Bug 1535420

Summary: inspite of regenerating new ssh keys, user needs to factory reinstall affected machines, if setup fails or is aborted, due to possible stale ssh keys
Product: [Red Hat Storage] Red Hat Gluster Storage Reporter: Nag Pavan Chilakam <nchilaka>
Component: gluster-colonizerAssignee: Dustin Black <dblack>
Status: CLOSED ERRATA QA Contact: Nag Pavan Chilakam <nchilaka>
Severity: high Docs Contact:
Priority: unspecified    
Version: rhgs-3.3CC: japplewh, rcyriac, rhs-bugs, rreddy
Target Milestone: ---Keywords: ZStream
Target Release: RHGS 3.3.1 Async   
Hardware: Unspecified   
OS: Unspecified   
Whiteboard:
Fixed In Version: gluster-colonizer-1.0.3-1.el7rhgs Doc Type: If docs needed, set a value
Doc Text:
Story Points: ---
Clone Of: Environment:
Last Closed: 2018-03-12 12:06:14 UTC Type: Bug
Regression: --- Mount Type: ---
Documentation: --- CRM:
Verified Versions: Category: ---
oVirt Team: --- RHEL 7.3 requirements from Atomic Host:
Cloudforms Team: --- Target Upstream Version:
Embargoed:
Bug Depends On:    
Bug Blocks: 1542835    
Attachments:
Description Flags
ssh key regen prompt none

Description Nag Pavan Chilakam 2018-01-17 10:54:24 UTC
Created attachment 1382347 [details]
ssh key regen prompt

Description of problem:
=========================
When we use colonizer to deploy gluster on a fresh setup, we are asked if we want to regenerate ssh-keys.
Once we accept that and proceed, and for some reason the setup failed/aborted,
if we rerun colonizer again, it fails due to ssh key errors, even though we again tell it to regenerate ssh keys

This means we have to re install all the machines affected again , which is very tedious and time taking

This bug impacts the time taken to deploy as factory installing takes time.



How reproducible:
====================
hit this a few time , but 100% reproducible

Steps to Reproduce:
1. factory setup all machines
2. start colonizer on one machine to install media server
3. now you would be prompted to regenerate ssh keys, accept it (attached screenshot has the prompt)
4. now for some reason make the script fail during further steps or abort it
5. you are told to reboot to restart deployment through colonizer
6. reboot and restart colonizer to deploy media server.
7. accept ssh key regeneration(attached screenshot has the prompt)
 


Actual results:
============
even after regenration of new keys, deployment script fails due to ssh key problems

Expected results:
=================
once we have accepted for new keys to be regenerated, the script should not fail due to ssh key issues.

Additional info:
the only way to overcome is to factory setup all affected machines, which is very tedious

Comment 2 Dustin Black 2018-01-31 18:28:13 UTC
I can mitigate this problem by pushing the ssh key regeneration to the phase of the script just before the main playbook runs. At this point, all abort conditions based on user input are past and only failures in the main playbook could cause this problem. This should make it dramatically less likely, but I don't think I can easily solve the problem completely.

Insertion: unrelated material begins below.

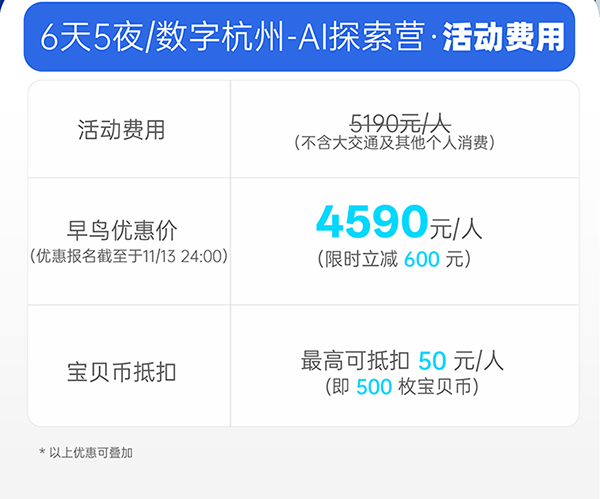Click the crossed-out 5190元/人 price
Viewport: 600px width, 499px height.
tap(400, 122)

Comment 3 Dustin Black 2018-01-31 18:33:50 UTC
Completed as described in comment #2 with upstream merge commit to master d46cf79239daa8ba5c25acea58fb2faf8b8e9b95

Comment 4 Nag Pavan Chilakam 2018-03-01 10:21:11 UTC
verification:
I have test this on gluster-colonizer-1.0.3-1.el7rhgs
seeing that ssh keys generation is proceeding even if they existed
also as based on comment#3, the ssh key generation has been moved to later stage.

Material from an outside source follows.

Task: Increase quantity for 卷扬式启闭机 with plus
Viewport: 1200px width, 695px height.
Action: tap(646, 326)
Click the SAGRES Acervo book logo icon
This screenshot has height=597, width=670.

Hence moving to verified mainly based on what was fixed as part of comment#3

Comment 7 errata-xmlrpc 2018-03-12 12:06:14 UTC
Since the problem described in this bug report should be
resolved in a recent advisory, it has been closed with a
resolution of ERRATA.

For information on the advisory, and where to find the updated
files, follow the link below.

If the solution does not work for you, open a new bug report.

https://access.redhat.com/errata/RHEA-2018:0477